Monday, May 18, 2009

Good-bye BC-STV; we never even knew you

Well, that was a huge disappointment. On May 12th, British Columbians voted overwhelmingly (61%) to keep the status quo, essentially reversing the results of the last referendum.

So what went wrong? Well, credit to the No side in running a very effective fear and misinformation campaign. It was clear that their goal from the outset was to raise fear and confusion in the people and their messaging of “Too complicated” and “Enormous ridings” went a long way.

But that was only part of it. I was listening to CKNW the day after and Bill Good was interviewing Dr. Dennis Pilon, a political scientist at UVIC. He pointed out, basically summarizing Dr. Fred Cutler’s (UBC) research findings, that a lot of people didn’t understand BC-STV the last time; but voted yes because there was a lot of press given to the Citizen’s Assembly (CA) and the good will that it generated was enough for people to put their trust in the recommendation.

This time around, we’ll probably find that people still didn’t understand BC-STV, despite the heightened awareness, and now we also didn’t have as much attention paid to the CA. Additionally, the ballot question was worded differently so that people now had First Past the Post (FPTP) as an option to choose. So people did what came naturally when they don’t have a good understanding of an issue, they choose what’s familiar to them.

In my opinion, the multimember ridings are what eventually did us in. Making that change raised the unfamiliarity two fold as people now had to deal with the fear of larger ridings as well as trying to wrap their heads around the additional calculations needed with the Droop Quota and Weighted Transfer. It was here where the No side focused its attack. And while I understand that the CA’s mandate was to find the best system and I agree with their findings, ultimately, it was too much for the average person to swallow.

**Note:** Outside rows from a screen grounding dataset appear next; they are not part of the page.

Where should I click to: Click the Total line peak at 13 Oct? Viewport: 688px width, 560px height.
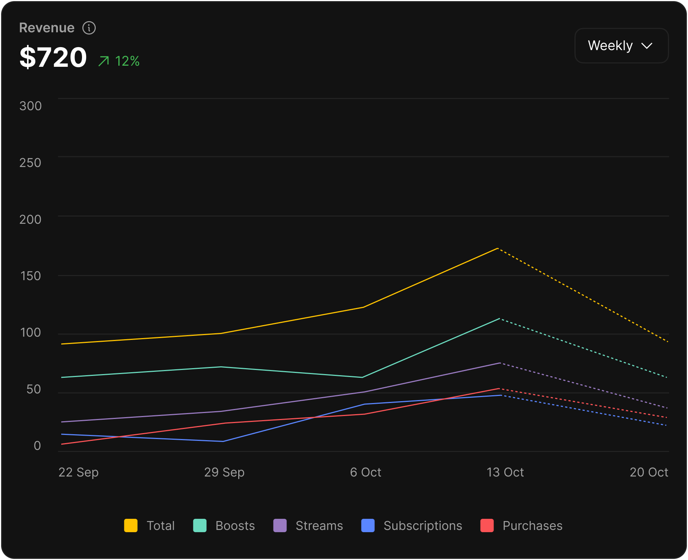[497, 248]
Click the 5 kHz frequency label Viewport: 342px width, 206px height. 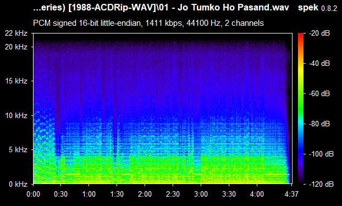[x=18, y=150]
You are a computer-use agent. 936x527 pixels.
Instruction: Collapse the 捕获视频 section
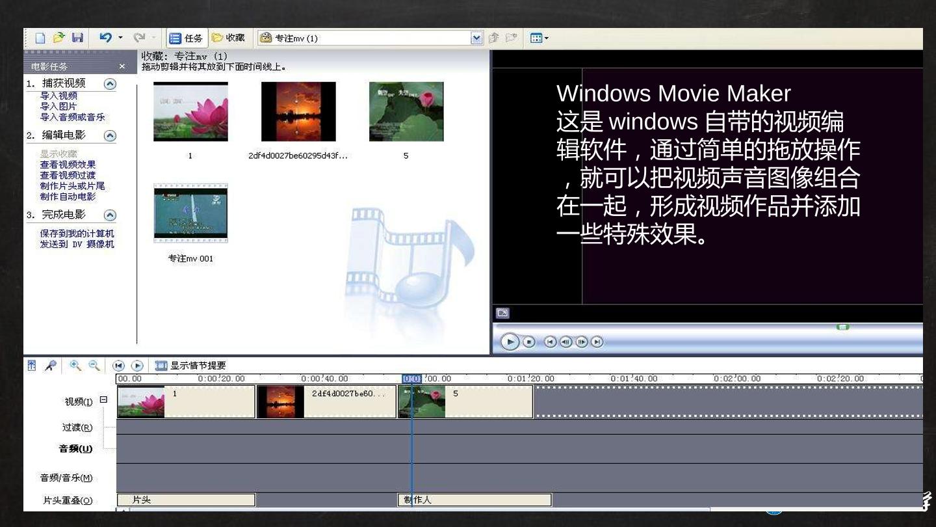click(110, 84)
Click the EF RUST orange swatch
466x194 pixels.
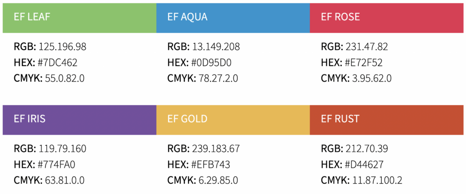click(x=387, y=120)
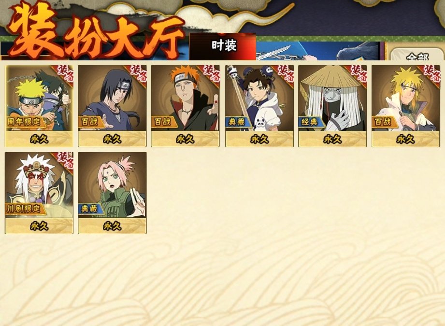
Task: Pick the Pain 百战 costume card
Action: pyautogui.click(x=186, y=106)
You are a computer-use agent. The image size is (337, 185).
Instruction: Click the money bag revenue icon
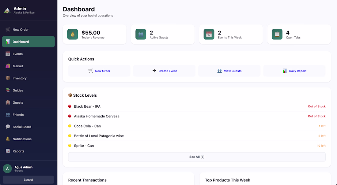[73, 34]
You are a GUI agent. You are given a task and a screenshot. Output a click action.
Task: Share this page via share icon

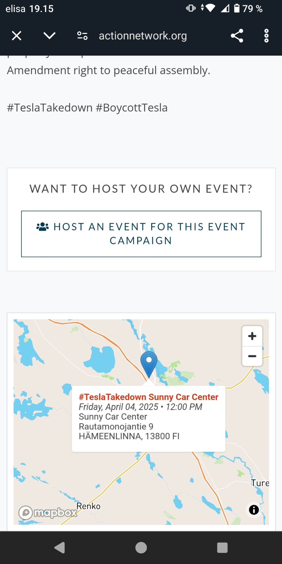(237, 36)
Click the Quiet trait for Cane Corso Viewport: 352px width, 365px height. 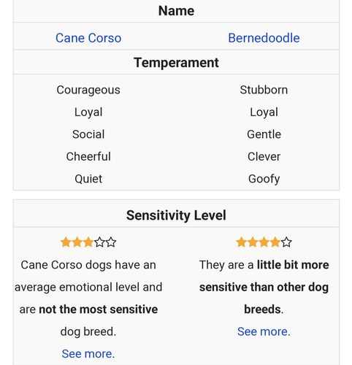click(88, 179)
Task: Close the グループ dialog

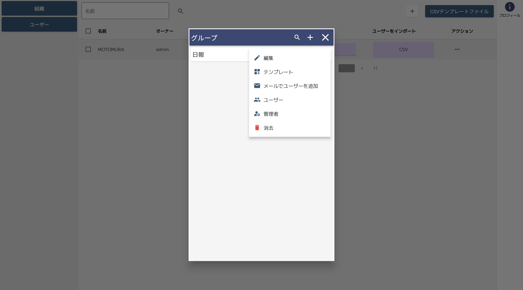Action: pos(325,37)
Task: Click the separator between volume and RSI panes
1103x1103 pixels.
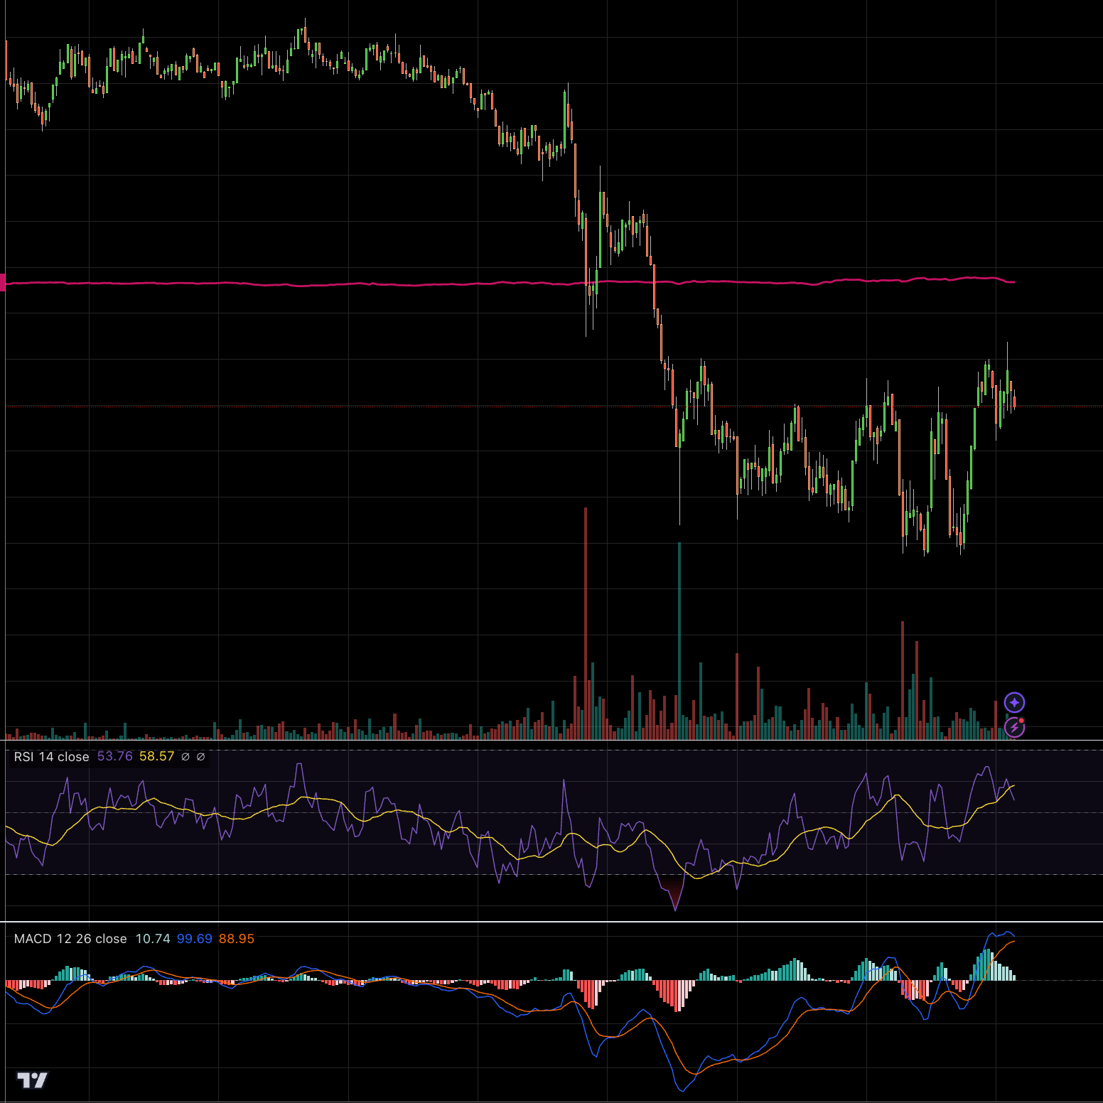Action: tap(552, 741)
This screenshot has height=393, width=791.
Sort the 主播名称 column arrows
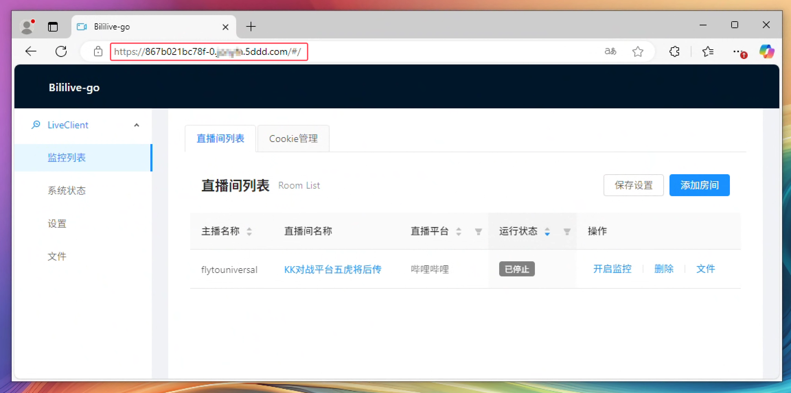[249, 231]
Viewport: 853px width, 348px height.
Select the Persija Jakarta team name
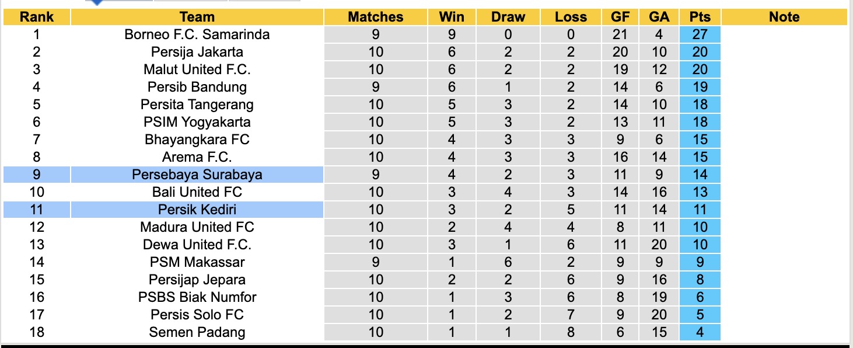(197, 52)
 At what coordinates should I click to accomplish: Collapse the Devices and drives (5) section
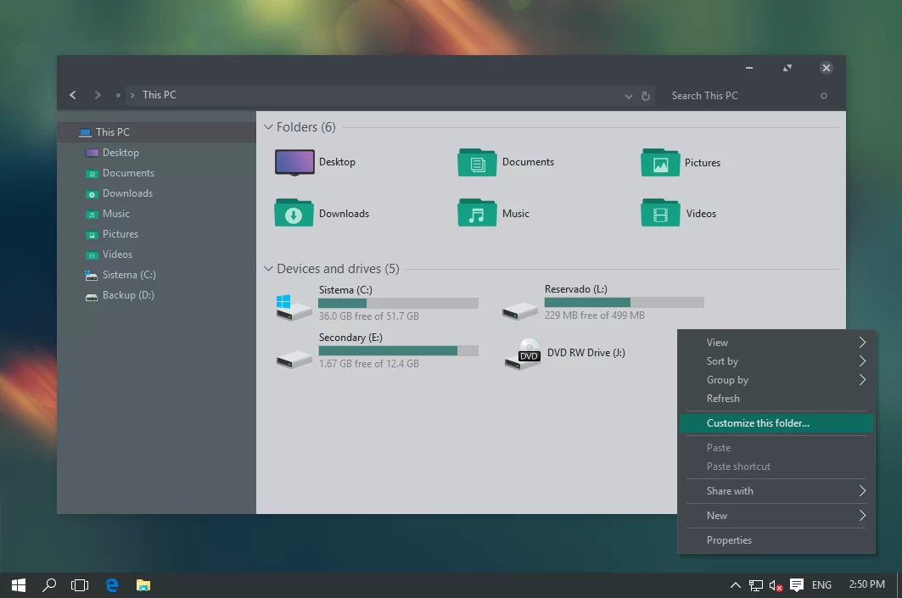(x=267, y=268)
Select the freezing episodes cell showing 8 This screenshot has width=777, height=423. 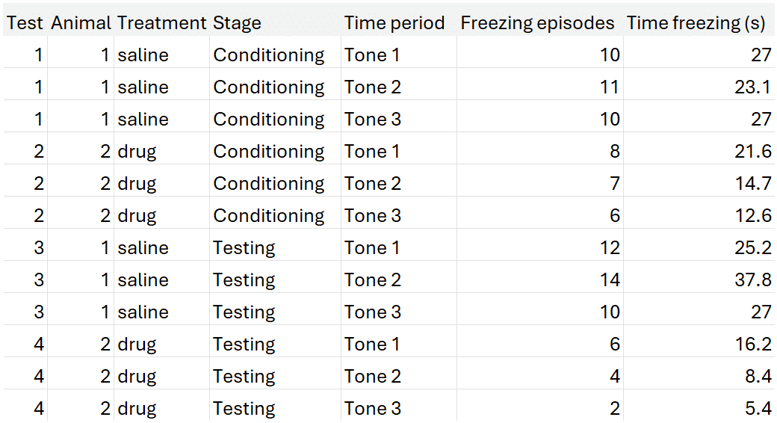pos(614,152)
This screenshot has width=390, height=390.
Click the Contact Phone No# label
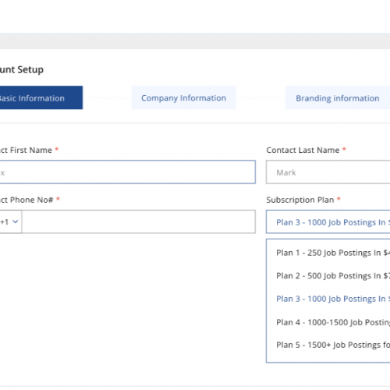point(27,200)
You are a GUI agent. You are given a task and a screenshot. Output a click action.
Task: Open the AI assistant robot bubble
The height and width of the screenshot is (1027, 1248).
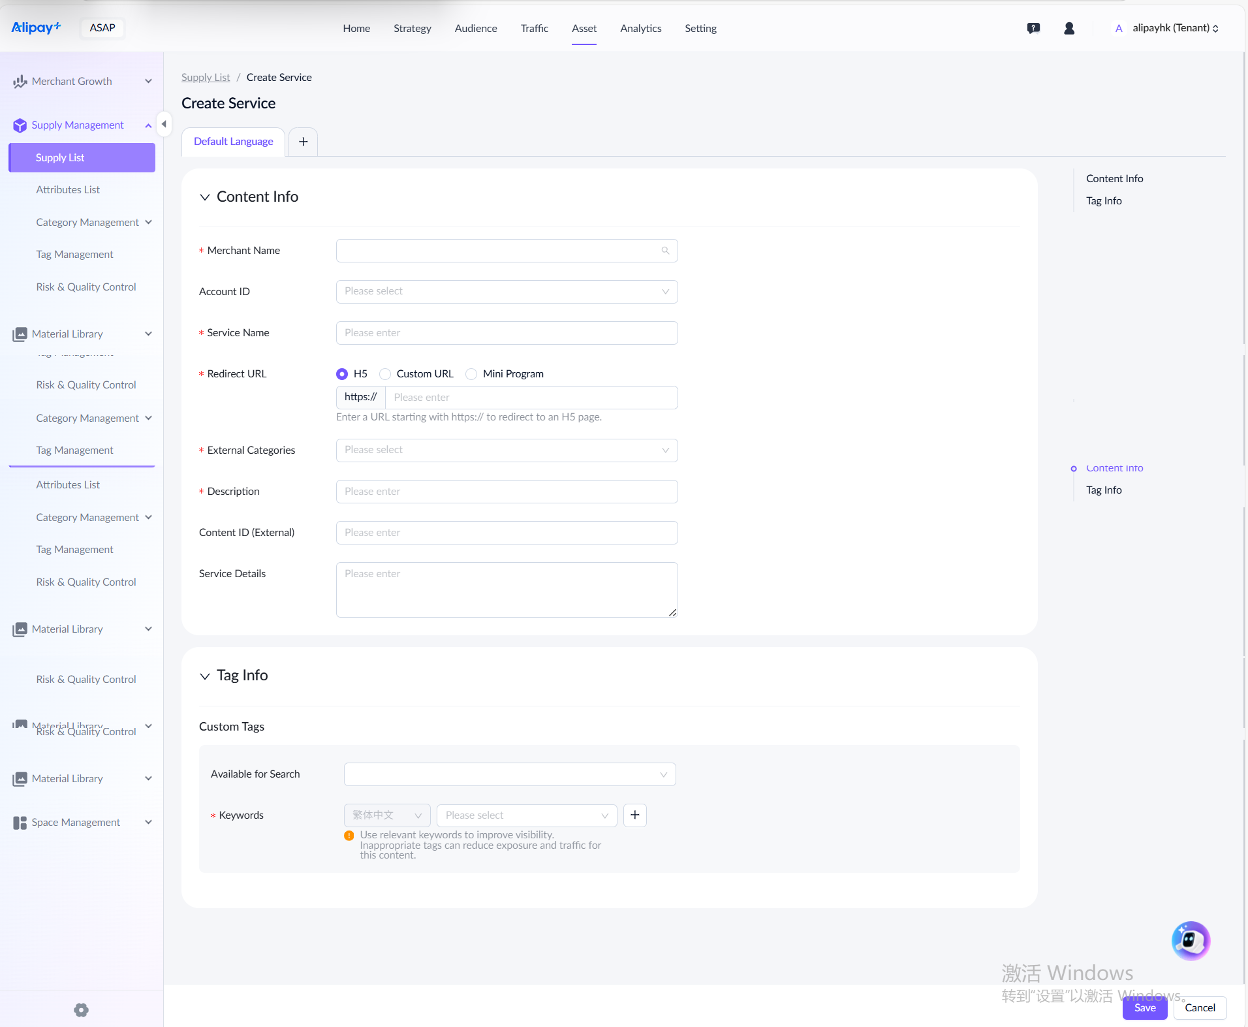1191,940
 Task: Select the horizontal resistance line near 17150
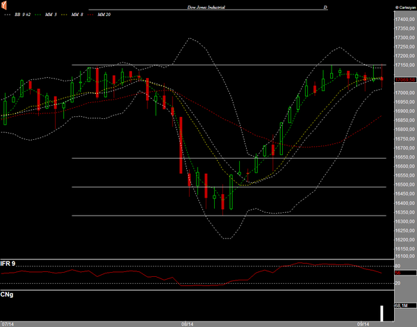coord(209,65)
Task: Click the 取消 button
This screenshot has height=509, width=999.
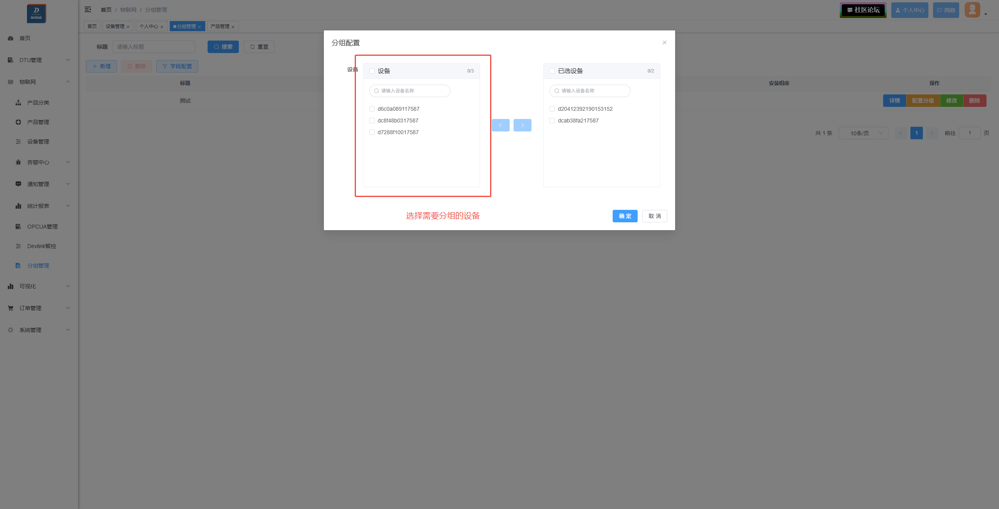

If it was me, I would have introduced Instant Run-off Voting (IRV, BC-STV with single member districts) instead. It uses the same basic concepts; but I believe they are easier to explain as it is more widely used and people are more familiar with the idea of winning with 50%+1 of the vote.

And while you don’t have the proportionality, you do get the benefits of preferential balloting which I think would have a greater impact on the political arena. And it still leaves the door open for STV further down the road.

That’s all well and good for other jurisdictions but that means squat for us as, sadly, I don’t think we’ll be seeing anymore reform measures in my lifetime. But that doesn’t mean we can’t give up the cause. If there was one thing that had become clear to me, we need to start from the bottom up.

Municipal elections are a good starting point where IRV can be introduced. Also, someone mentioned starting reform measures at the universities and colleges for their student body elections (why not high schools even?). Us young folk are generally open to trying new things so this should be much easier. This then has the added benefit of creating a generation of citizen that now has experience with electoral systems other than the God-awful FPTP.

But that’s still going to be a challenge, one that Fair Vote Canada will have to show leadership on if we are going to make any headway in this issue.

1 comment:

Brad said...

I think a good case can be made for implementing electoral reform within Vancouver and Victoria. There was higher support in those regions than there was provincially.